債権者保護に該当する債権者に個別催告をしていなかった場合、債権者は当事会社に対して裁判を起こし、債務の支払いを請求できます。故意に債権者保護手続きを行わなかったなど、悪質とみなされた場合には会社分割自体の効力が失われるので注意が必要です。

③異議を申述していない債権者

期限内に異議申立を行わなかった場合、その債権者は会社分割を承認したものとみなされます。

当事会社側に何かしらの瑕疵があった場合でなければ、期限が過ぎた後に異議を申し立てても効力はないので、期限内に異議申立を行わなければなりません。

④登記する際の注意

債権者保護手続きは、会社分割の効力発生日前日までに済ます必要があります。登記の際は債権者保護手続きを行った証明となる書類の提出が必要です。

これらを済ませなければ会社分割は無効となるので、登記の際も注意しましょう。

⑤官報公告掲載までの日数に注意

官報に掲載の依頼を行って掲載されるまでに、約1、2週間かかります。官報公告は少なくとも1カ月は掲載しなければならないため、予定の登記申請日から日数を逆算してスケジュールを組む必要があります。

個別催告は分割会社が定款で定めれば、日刊新聞紙での公告あるいは電子公告に変更可能です。個別催告の手間を省ければ、官報公告を準備する負担が少なくなります。

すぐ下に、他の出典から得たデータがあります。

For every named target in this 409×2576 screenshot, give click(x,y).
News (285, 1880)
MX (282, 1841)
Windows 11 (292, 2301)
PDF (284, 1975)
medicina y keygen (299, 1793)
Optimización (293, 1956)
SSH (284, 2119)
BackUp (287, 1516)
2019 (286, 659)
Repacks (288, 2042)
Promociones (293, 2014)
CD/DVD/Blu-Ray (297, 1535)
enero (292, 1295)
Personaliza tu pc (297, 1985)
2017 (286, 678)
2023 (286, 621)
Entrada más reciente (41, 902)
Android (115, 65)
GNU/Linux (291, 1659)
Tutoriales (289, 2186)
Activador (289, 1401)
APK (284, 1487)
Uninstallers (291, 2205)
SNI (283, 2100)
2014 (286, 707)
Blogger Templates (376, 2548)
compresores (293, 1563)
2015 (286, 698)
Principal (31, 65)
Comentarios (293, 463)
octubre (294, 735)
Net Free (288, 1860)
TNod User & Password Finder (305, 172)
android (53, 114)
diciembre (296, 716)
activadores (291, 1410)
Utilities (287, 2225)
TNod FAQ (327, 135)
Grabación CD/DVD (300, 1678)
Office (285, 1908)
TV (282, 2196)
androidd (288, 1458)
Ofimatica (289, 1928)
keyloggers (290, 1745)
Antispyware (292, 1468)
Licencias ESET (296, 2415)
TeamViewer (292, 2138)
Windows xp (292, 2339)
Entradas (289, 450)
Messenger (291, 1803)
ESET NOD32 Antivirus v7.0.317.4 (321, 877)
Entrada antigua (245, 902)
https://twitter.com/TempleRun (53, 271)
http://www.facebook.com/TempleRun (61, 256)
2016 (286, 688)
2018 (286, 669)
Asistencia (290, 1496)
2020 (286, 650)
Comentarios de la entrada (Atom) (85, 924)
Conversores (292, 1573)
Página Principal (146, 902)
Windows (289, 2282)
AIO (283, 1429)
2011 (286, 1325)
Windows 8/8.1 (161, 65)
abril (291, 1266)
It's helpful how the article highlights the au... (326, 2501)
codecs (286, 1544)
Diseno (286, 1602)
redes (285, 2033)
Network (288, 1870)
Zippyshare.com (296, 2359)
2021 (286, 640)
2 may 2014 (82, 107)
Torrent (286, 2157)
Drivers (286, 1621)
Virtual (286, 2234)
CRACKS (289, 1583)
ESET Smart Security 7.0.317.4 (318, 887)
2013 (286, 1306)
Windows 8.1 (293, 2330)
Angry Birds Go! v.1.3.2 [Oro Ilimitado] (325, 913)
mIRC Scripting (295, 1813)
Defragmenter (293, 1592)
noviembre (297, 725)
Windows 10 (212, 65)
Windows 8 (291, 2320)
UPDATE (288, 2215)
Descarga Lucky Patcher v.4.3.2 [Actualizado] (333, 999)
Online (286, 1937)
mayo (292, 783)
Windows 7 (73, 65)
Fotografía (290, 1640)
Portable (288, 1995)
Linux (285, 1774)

【関連】会社分割の登記!手続き方法や必要書類、費用を解説!

5. 会社分割における債権者保護手続きまとめ

本記事では、会社分割の債権者保護手続きについて解説しました。会社分割の手続きや債権者保護手続きの流れを把握し、注意点にも気を付けましょう。

会社分割の手続きをスムーズに行うためには、M&A仲介会社など専門家のサポートを受けながら進めることをおすすめします。